Three Marquette engineering students have won 53-thousand dollars, for creating a mobile app that makes it easier to do Power Point presentations. Undergrads Devin Turner and Charlie Beckworth, and M-B-A candidate Nicholas Winninger won a entrepreneurial prize in the Rice Business Plan competition. They created an app called "Focal Cast" in a company called Narsys that Turner established. The app allows people to make wireless Power Point presentations from their smartphones or tablets. The team said the prize money will be used to further develop the app so it can run on Apple's platform. It will also be tested by Wisconsin firms like American Family Insurance and the Brady Corporation. The app is expected to be released next month for Android devices.

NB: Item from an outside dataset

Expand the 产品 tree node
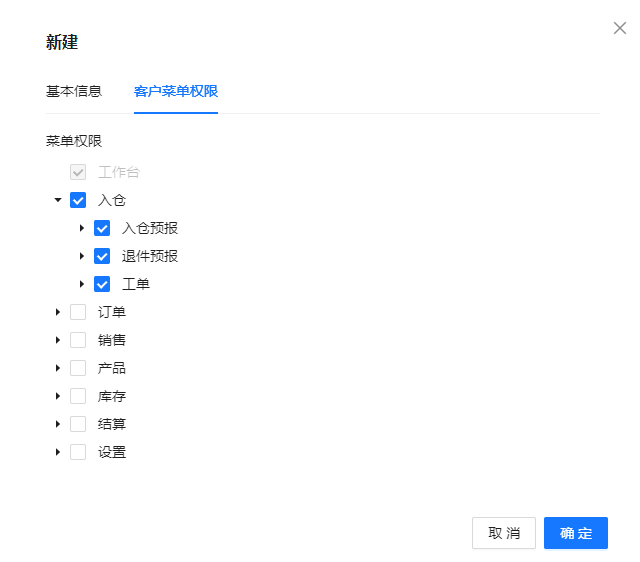Viewport: 640px width, 562px height. point(58,368)
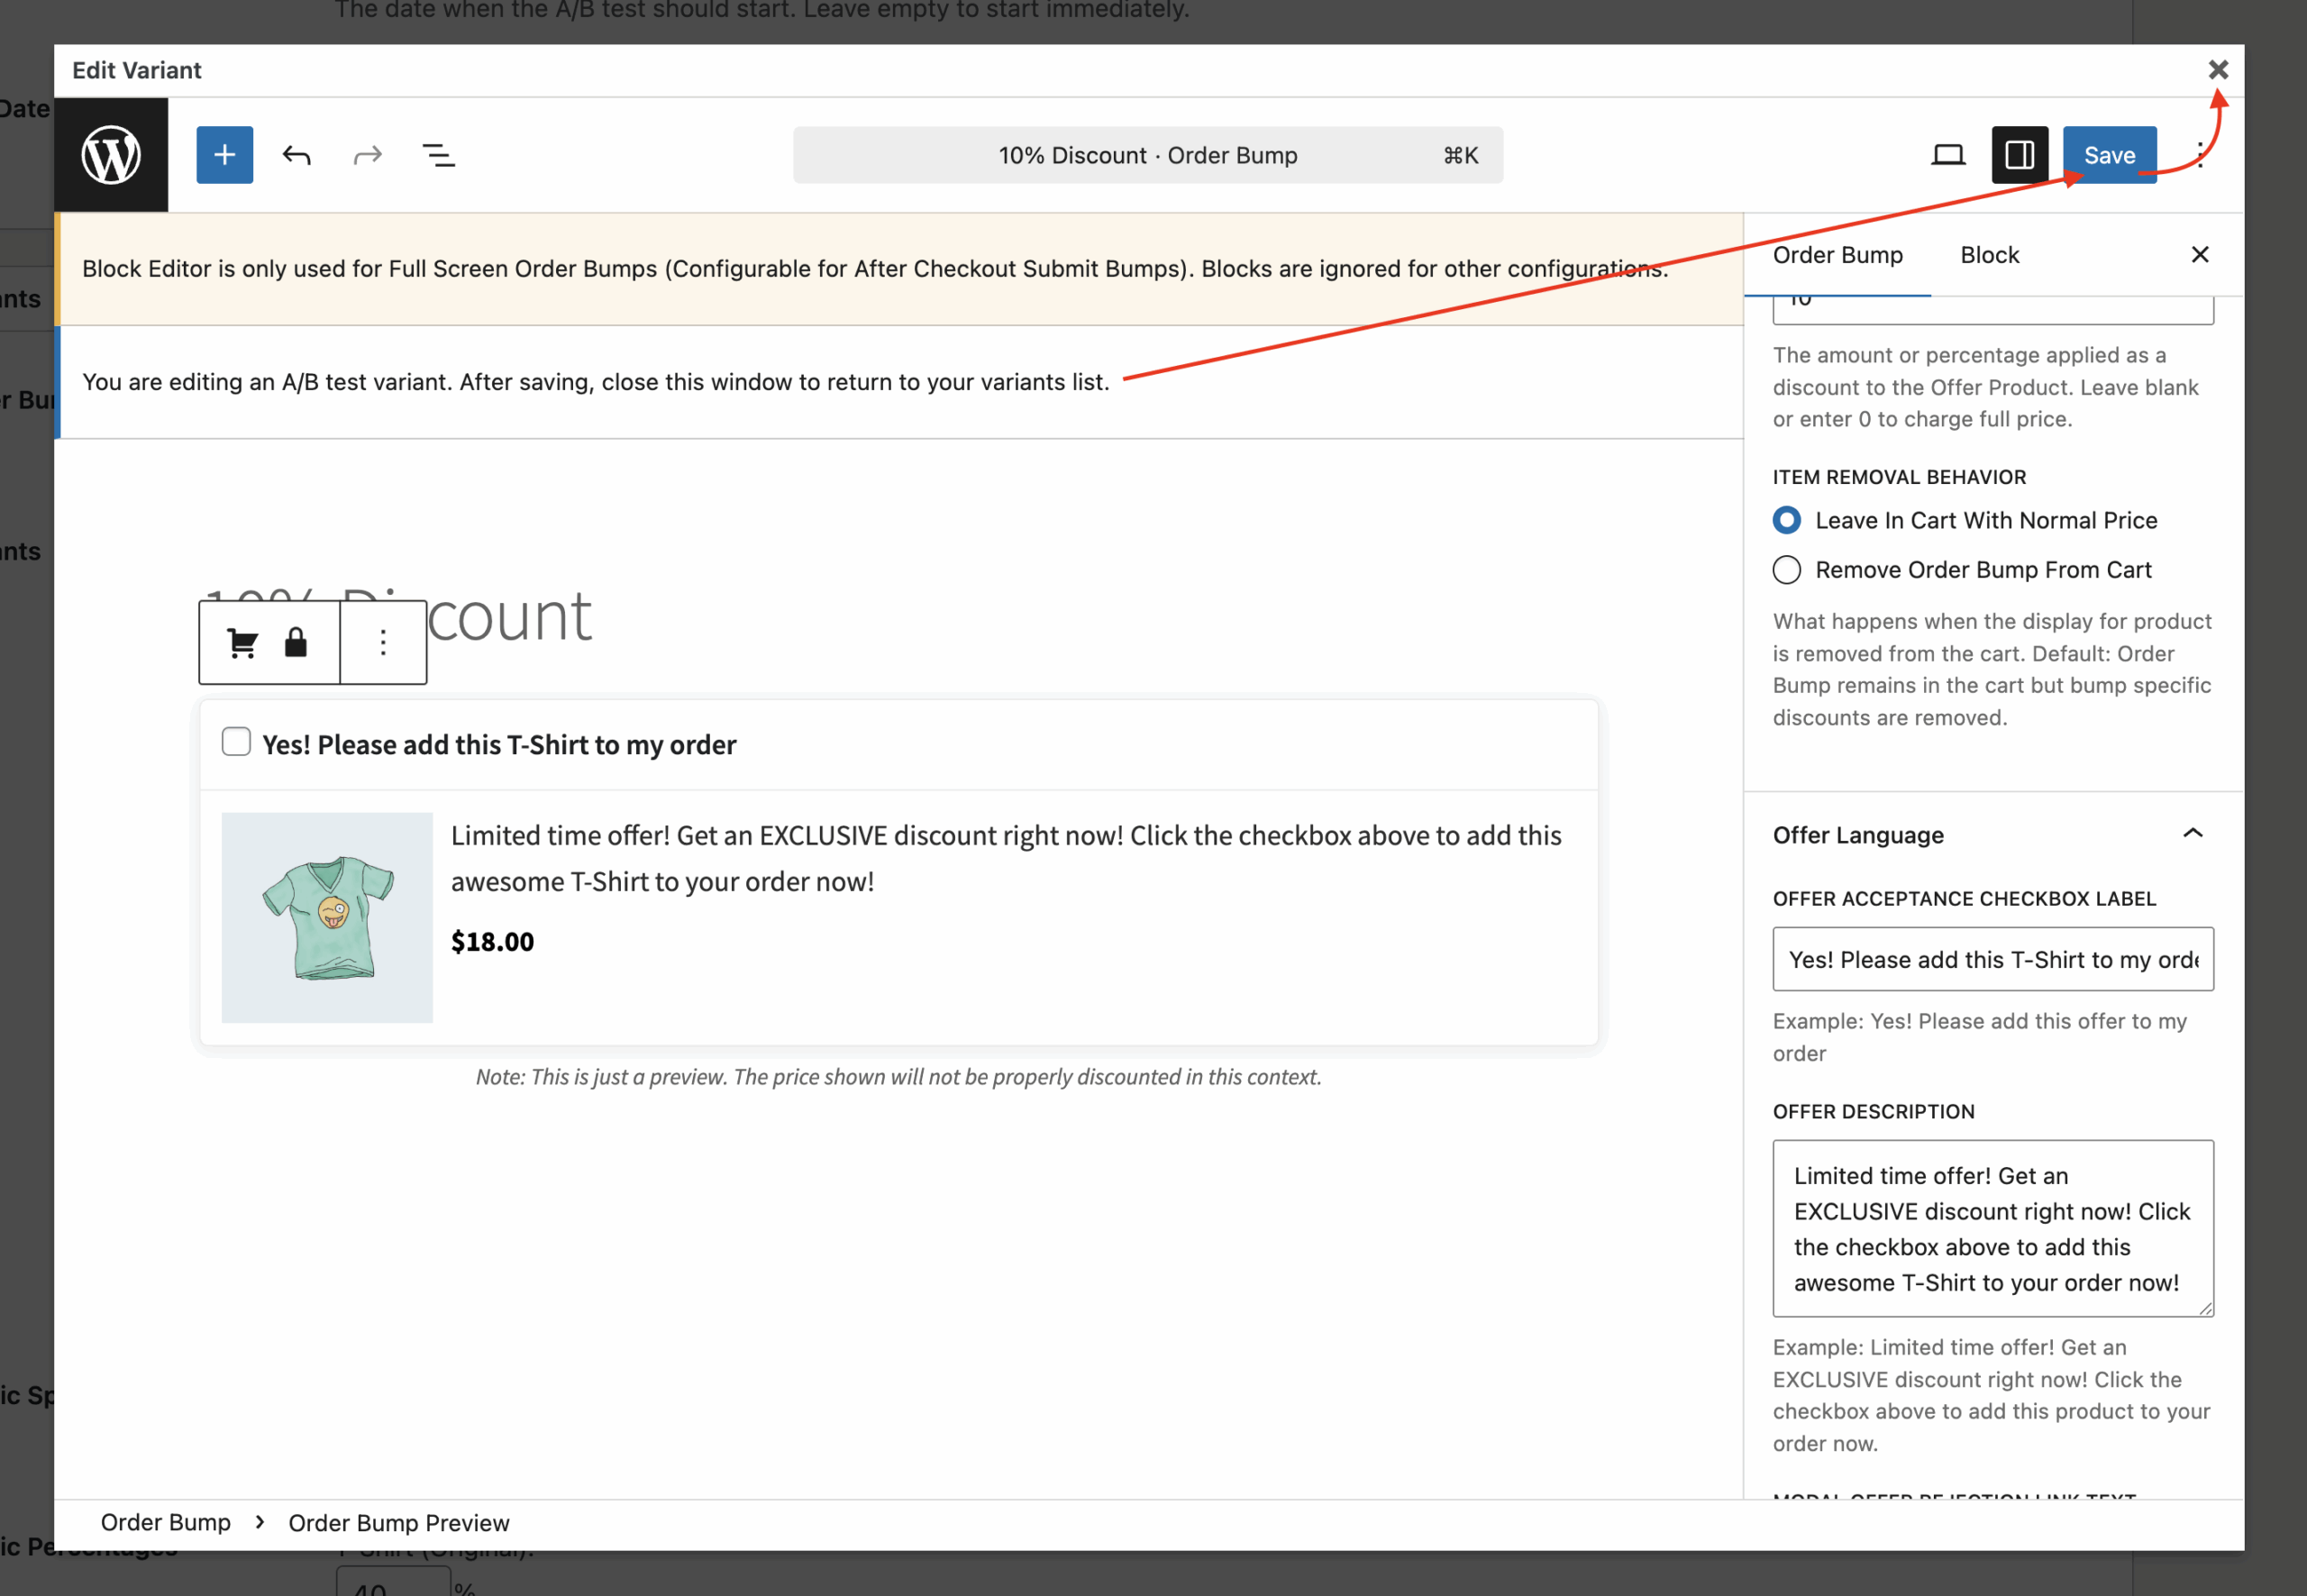Check the T-Shirt offer acceptance checkbox
The height and width of the screenshot is (1596, 2307).
pos(236,742)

Businesses affected by the downsizing of the Oshkosh Corporation will get the state's help to replace the military business they'll lose. The Wisconsin Economic Development Corporation says it will issue short-term loans and loan guarantees of up to a quarter-million dollars each. The agency said it was planning to begin a pilot loan program sometime after July -- but it's proceeding now, in order to help companies affected by new layoffs at the Oshkosh plant. That firm recently said it would lay off 760 people. It's because of a slowdown in military vehicle production, due to the ending of the wars in Iraq and Afghanistan. Suppliers like metal fabricators and machine shops will also feel the pinch. W-E-D-C leader Reed Hall says it's imperative for companies that rely on dwindling defense contracts to diversify, and explore new products and markets. The agency said the loan program could eventually expand to help other Wisconsin companies.
A ticket sold in Florida won last night's Powerball jackpot of 148-point-eight million dollars. Wisconsinites did not win any of the other big prizes. Four players in the Badger State won 400-dollars by having the Power Play multiplier of four, and matching either four regular numbers or three-plus-the-Powerball. Almost 10-thousand-400 Wisconsin players won smaller prizes. Last night's numbers were 19, 25, 29, 36, and 48. The Powerball was 12. The jackpot was building since March 22nd. It returns to 40-million dollars for the next drawing on Saturday night. In Mega Millions, the top prize is at 59-million dollars for tomorrow night.